[Rockhounds] Scottish and Irish rocks confirmed as rare record of 'snowball Earth'
Kreigh Tomaszewski
kreigh at gmail.com
Fri Aug 16 05:58:12 PDT 2024
"The layers of rock exposed on the Garvellachs are globally unique.
Underneath the rocks laid down during the unimaginable cold of the Sturtian
glaciation are 70 meters of older carbonate rocks formed in tropical
waters. These layers record a tropical marine environment with flourishing
cyanobacterial life that gradually became cooler, marking the end of a
billion years or so of a temperate climate on Earth.
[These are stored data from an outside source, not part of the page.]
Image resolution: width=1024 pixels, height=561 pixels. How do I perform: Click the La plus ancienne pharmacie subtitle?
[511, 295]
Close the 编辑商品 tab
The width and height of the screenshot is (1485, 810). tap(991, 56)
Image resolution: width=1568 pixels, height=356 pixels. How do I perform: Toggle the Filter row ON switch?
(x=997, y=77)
"Most areas of the world are missing this remarkable transition because the
ancient glaciers scraped and eroded away the rocks underneath, but in
Scotland by some miracle the transition can be seen."
The Sturtian glaciation lasted approximately 60 million years and was one
of two big freezes that occurred during the Cryogenian Period (between 635
and 720 million years ago). For billions of years prior to this period,
life consisted only of single-celled organisms and algae.
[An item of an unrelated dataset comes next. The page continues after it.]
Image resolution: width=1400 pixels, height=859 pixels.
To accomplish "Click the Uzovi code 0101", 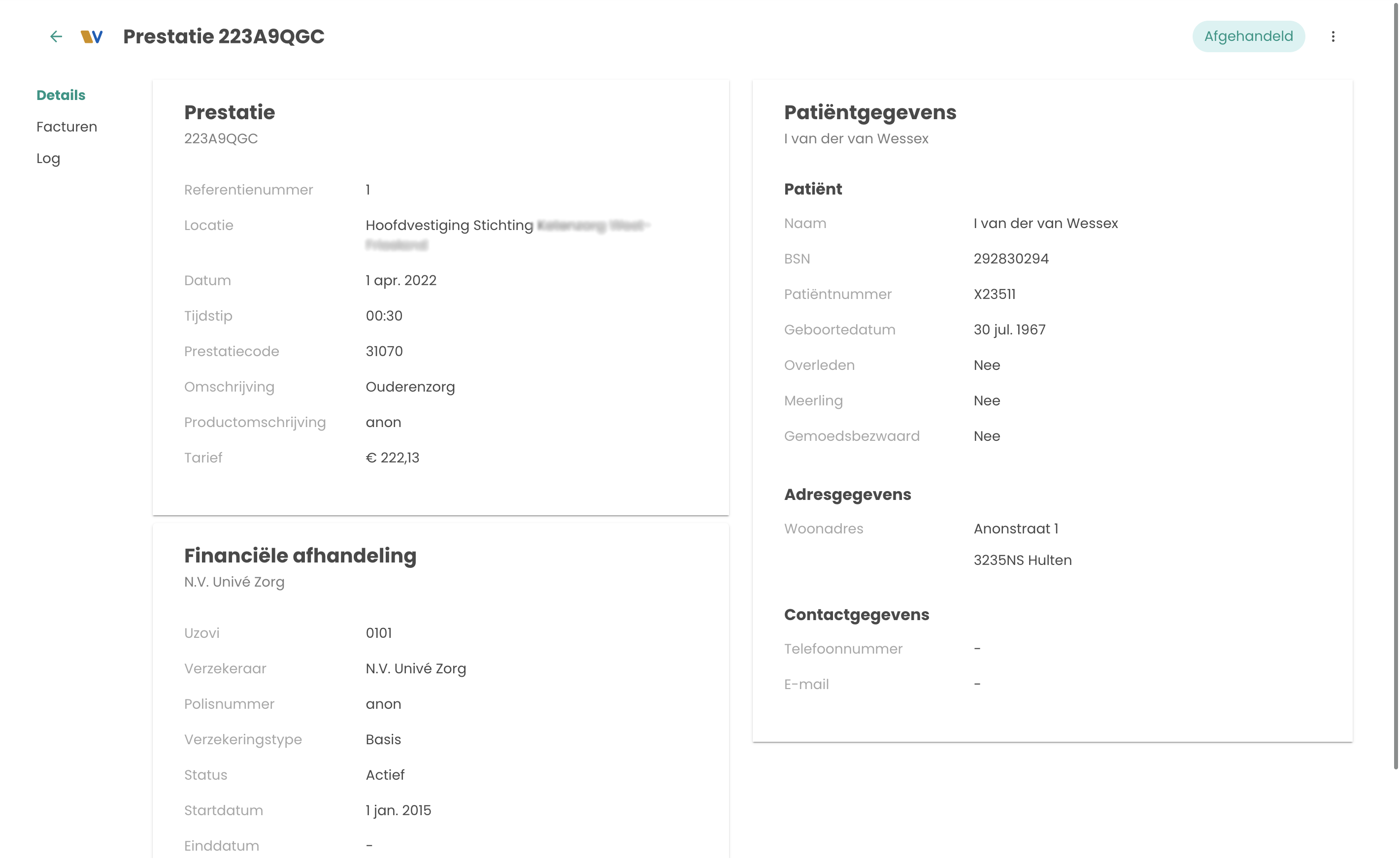I will 378,633.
After this period, complex life emerged rapidly, in geologic terms, with
most animals today similar in fundamental ways to the types of life forms
that evolved more than 500 million years ago.
One theory is that the hostile nature of the extreme cold may have prompted
the emergence of altruism, with single-celled organisms
<https://phys.org/tags/single-celled+organisms/> learning to co-operate
with each other, forming multicellular life.